アドフラウドとは、bot(決められた処理を実行するプログラム)などを使って広告効果に不正行為を働くことを指します。広告の出稿者から見ると、支払った対価(広告費)に見合わない結果につながってしまうため、「インターネット広告の新たな問題」として注目を集めています。実際には広告の成果がないにもかかわらず、「広告の表示回数をごまかす(水増しする)」、「広告がクリックされたように見せかける」などの状態を不正につくり出すのが代表的なアドフラウドです。

アドフラウドの種類

アドフラウドには、いくつかの種類があります。主な手法を紹介しましょう。

Ad Injection(不正な広告挿入)

Webブラウザのツールバーや拡張機能などを利用して、広告を不正に表示させる手法です。ユーザが他社のサイトを閲覧しているときにブラウザを通して、あたかも「そのサイトの広告」であるかのように無関係な広告を表示させる手法です。

Auto Refresh(自動リロードされる広告)

自動で広告をリロードさせる方法です。広告の表示枠だけを数秒単位で繰り返しリロード(更新)させることで、価値のない広告表示を行います。何度も自動的に更新させることで(1秒間に1回など)、広告の表示回数を不正に水増しするアドフラウドです。

Hidden Ads(隠し広告)

Webブラウザ上には表示されていないのに、システム上では「表示されている」と誤認させる手法です。広告の出稿者には広告表示料金が課金されますが、実際には表示されていないため、ユーザに認知されることはなく、ターゲットに届いていない状態になります。CSS(Webページのスタイルを指定するための言語)などを調整することで、広告を見えない状態にするのが一般的な手法です。

アドフラウド対策に効果的な手法は?

アドフラウドは「意図的」でなくても発生することがあります。たとえば、「各種システム管理のためのクローリング(Webサイトを巡回し情報を複製・保存するプログラム)」、「セキュリティソフトによる自動アクセス」などでも似たような現象が起こりえます。しかし、明らかに悪意のある「スパムサイトによる不正水増し」や「botによる不正表示・不正クリック」、「広告隠し」などが存在するのも事実です。
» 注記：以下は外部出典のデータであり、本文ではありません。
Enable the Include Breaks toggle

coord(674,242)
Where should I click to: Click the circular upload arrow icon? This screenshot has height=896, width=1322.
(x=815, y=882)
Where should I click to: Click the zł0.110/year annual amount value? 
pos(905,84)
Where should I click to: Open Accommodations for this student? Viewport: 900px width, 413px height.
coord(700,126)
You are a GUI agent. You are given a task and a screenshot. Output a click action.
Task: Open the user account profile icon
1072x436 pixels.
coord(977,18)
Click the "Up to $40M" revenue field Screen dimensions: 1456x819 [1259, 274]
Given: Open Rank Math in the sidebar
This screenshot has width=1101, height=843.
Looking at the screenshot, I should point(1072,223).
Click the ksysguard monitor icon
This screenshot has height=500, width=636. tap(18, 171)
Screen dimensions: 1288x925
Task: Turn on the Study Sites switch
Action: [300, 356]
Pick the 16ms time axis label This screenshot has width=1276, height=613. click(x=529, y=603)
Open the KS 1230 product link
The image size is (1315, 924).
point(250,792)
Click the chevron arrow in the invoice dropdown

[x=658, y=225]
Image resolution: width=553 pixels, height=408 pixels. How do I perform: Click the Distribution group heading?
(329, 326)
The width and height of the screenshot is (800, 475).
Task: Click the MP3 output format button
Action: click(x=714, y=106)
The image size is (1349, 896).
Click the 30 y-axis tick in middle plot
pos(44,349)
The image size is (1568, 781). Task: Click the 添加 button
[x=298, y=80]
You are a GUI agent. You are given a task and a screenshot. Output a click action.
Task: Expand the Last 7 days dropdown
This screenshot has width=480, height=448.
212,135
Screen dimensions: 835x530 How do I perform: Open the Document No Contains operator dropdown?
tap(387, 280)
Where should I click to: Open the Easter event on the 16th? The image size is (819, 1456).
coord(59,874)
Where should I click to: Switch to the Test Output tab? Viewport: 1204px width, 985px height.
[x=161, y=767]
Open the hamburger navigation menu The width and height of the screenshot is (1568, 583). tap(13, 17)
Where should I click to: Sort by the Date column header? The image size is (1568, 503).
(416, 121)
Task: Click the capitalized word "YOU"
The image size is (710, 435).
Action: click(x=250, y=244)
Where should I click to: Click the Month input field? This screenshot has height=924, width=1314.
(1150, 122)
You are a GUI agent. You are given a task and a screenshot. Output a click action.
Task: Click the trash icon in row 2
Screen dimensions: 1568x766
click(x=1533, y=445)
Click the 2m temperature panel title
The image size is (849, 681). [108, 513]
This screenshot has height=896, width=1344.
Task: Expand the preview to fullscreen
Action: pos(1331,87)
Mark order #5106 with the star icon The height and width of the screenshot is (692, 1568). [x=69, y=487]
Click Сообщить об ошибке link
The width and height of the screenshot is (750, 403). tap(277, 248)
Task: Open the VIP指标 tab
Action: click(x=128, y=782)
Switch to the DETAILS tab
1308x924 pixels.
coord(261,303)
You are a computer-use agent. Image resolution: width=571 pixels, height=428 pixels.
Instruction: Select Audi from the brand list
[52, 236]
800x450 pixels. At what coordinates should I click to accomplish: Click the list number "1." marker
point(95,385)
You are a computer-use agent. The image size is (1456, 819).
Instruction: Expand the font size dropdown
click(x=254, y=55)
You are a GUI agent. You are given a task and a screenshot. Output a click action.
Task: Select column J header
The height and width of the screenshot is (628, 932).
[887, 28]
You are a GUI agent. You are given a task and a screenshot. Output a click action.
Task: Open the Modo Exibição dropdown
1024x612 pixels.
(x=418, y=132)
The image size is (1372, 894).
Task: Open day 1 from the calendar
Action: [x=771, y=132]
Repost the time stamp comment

日本では「アドフラウドは比較的少ない」といわれていますが、決して無視できる存在ではありません。アドフラウド対策をしっかりと行っている広告システムを採用するか、もしくは「アドベリフィケーション」などを利用するのが望ましいとされています。アドベリフィケーションとは、「広告出稿者にネガティブな印象を持たせるサイトに広告が配信・表示されていないか」、「ユーザが認識できる場所にしっかりと掲載されているか」などを確認できるツールのことです。

SMNが提供する広告配信サービス「Logicad」では、Momentum社が提供するブランドセーフティソリューション「BlackSwan」と連携した広告配信を提供しています。「BlackSwan」は、独自のアルゴリズムにより、広告配信されるWebサイトのコンテンツをリアルタイム解析し、ブランドイメージを低下させるおそれのあるサイトへ広告を掲載させない仕組みを持っています。こういったフィルタリング機能を持つサービスは、企業ブランドの保護に役立つツールとして注目を集めています。

また、Momentum社が提供する「BlackHeron」と連携することも発表されています。「BlackHeron」は、インターネット広告の取引をモニタリングすることで不正広告の検知を自動で行うアドフラウド対策ソリューションです。広告が配信されたブラウザの解析やユーザーの行動による分析に加え、独自のアルゴリズムに基づいたスコアリング(フラウドスコア)を活用することで、無価値な広告配信を防ぎ、広告効果の向上が期待できます。

関連リリースは下記ページよりご覧いただけます。(その後「BlackSwan」及び「BlackHeron」は「HYTRA(ハイトラ) API」に名称変更)

まとめ:製品やサービスを守るためにもアドフラウド対策を

インターネット広告の出稿者はインプレッション数(広告表示回数)やクリック数などに気を取られることが多く、自社の広告が「どんな媒体に出稿されているか?」は、今まであまり注目されてきませんでした。広告は「ユーザにきちんと届かなければ効果がない」ことをしっかりと念頭におき、ブランドを守るための対策を進めていく必要があります。